===== Source excerpt
It has been proposed to fix the problem by adding passive components (such as ferrites, varistors) within the coupling lines to protect the integrated circuitry. These passive components are costly and they require space on the PWB/PCB/FPC (footprint), and require extra logistical effort, slow down production and add complexity. Furthermore the performance of such systems is lower than a simple circuit with less losses and resistance.

The addition of a grounding contact/plate/pin within the connector/port/socket/jack can improve the ESD resistance of the system. For example in some port connectors or sockets a grounding contact/plate/pin is provided which would be the first contact when a member or plug is inserted. However in some connector/port/socket/jack designs such as a conventional 3.5 mm audio jack plug-socket design the grounding pin or contact is not the most exposed contact and as such an ungrounded contact can touch an pin or contact.

The concept with respect to the embodiments described herein is to provide a connector or socket (or means for providing an electrical interface) where at least one exposed contact (or means for receiving a conductive means) is coupled to (or operates as) a switch which mechanically closes or couples the contact to ground (or grounding terminal) in a first mode of operation and mechanically opens or releases the contact from ground (or is coupled to an electrical terminal interfacing an electrical signal between the connector and the member) in a second mode of operation having received the associated member or plug (or conductive means) or insert sufficiently so that the connector is configured to ground the member or plug and provide ESD protection.
==========
===== Listed entries
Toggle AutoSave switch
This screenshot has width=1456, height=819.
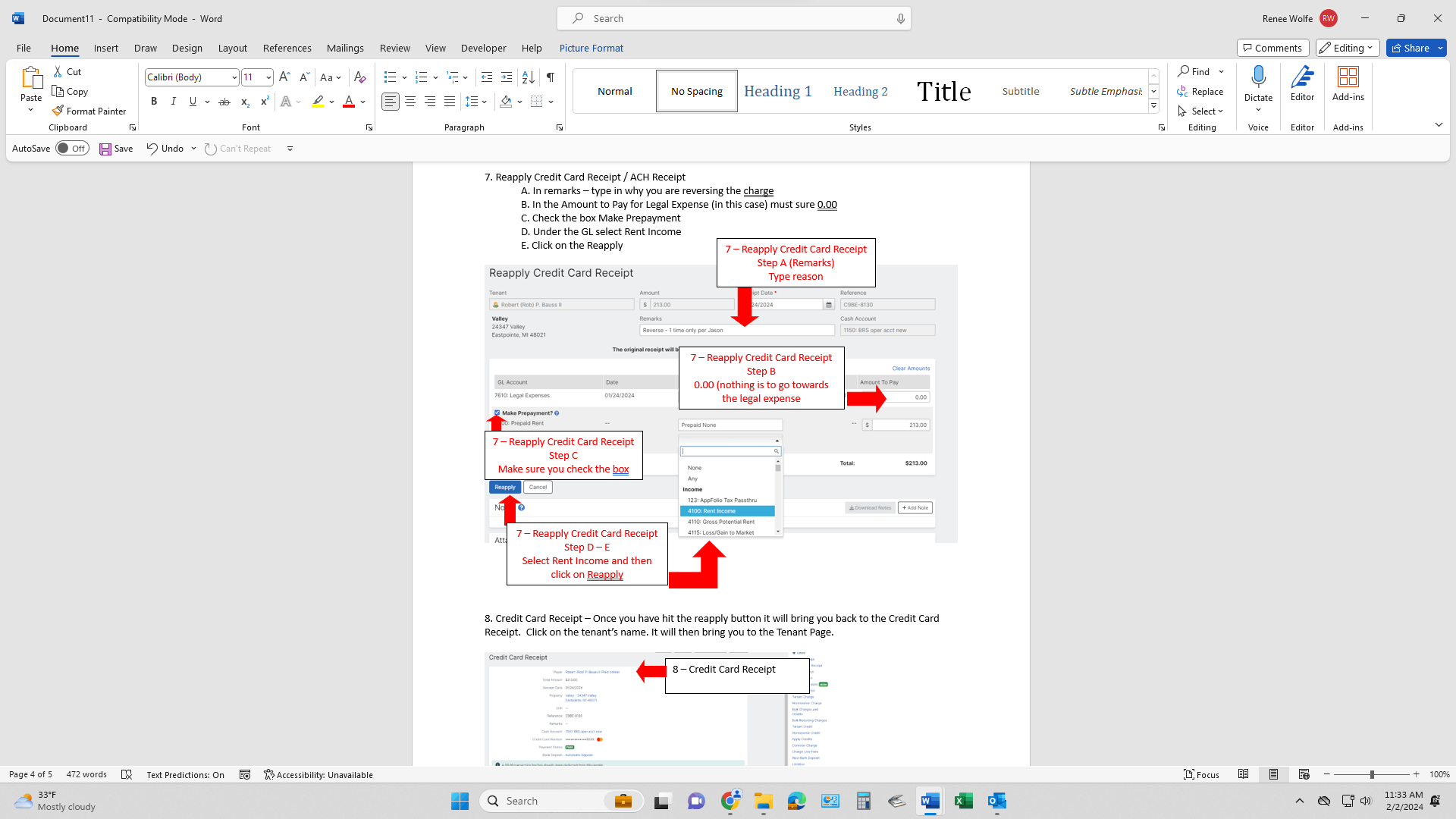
==========
===== Listed entries
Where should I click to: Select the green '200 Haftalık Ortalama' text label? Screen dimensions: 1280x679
==========
===== Listed entries
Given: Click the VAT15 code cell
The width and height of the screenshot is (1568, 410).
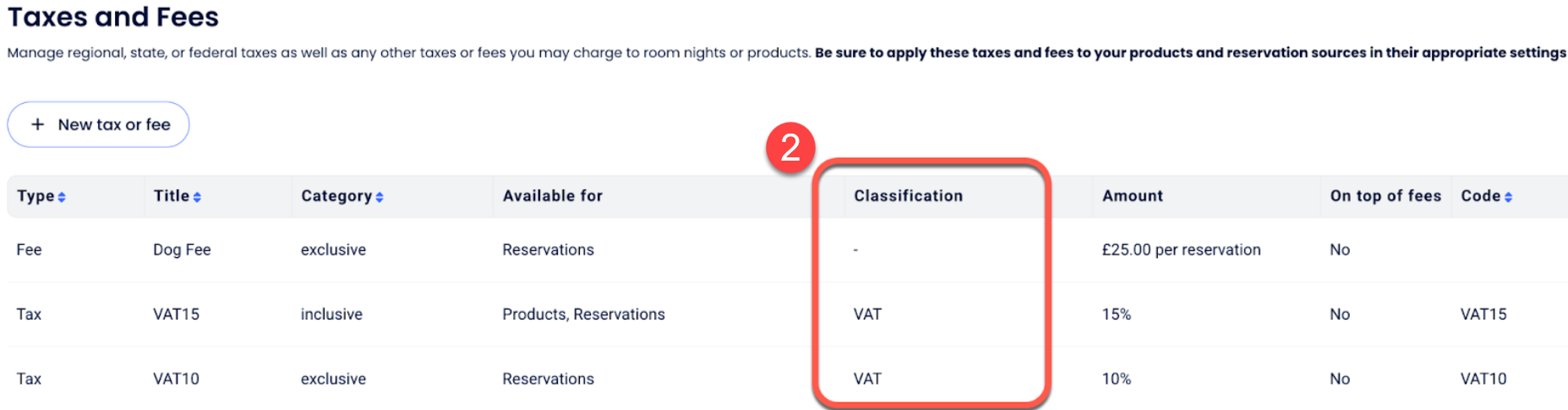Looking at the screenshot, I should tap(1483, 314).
==========
To be done:
1. List every drawback that the excerpt on connector ESD protection attributes to adding passive components within the coupling lines.
2. Restate the paragraph beginning "The addition of a grounding contact/plate/pin" from the excerpt on connector ESD protection as a short bulleted list, keeping its main points.

Answers to the tasks:
1.
- They are costly.
- They require space on the PWB/PCB/FPC (footprint).
- They require extra logistical effort.
- They slow down production.
- They add complexity.
- The performance of such systems is lower than a simple circuit with less losses and resistance.

2.
- A grounding contact/plate/pin inside the connector/port/socket/jack can improve the system's ESD resistance.
- In some port connectors or sockets, this grounding contact is the first to touch an inserted member or plug.
- In some designs, such as the conventional 3.5 mm audio jack plug-socket, the grounding contact is not the most exposed one.
- In those designs, an ungrounded contact can touch a pin or contact.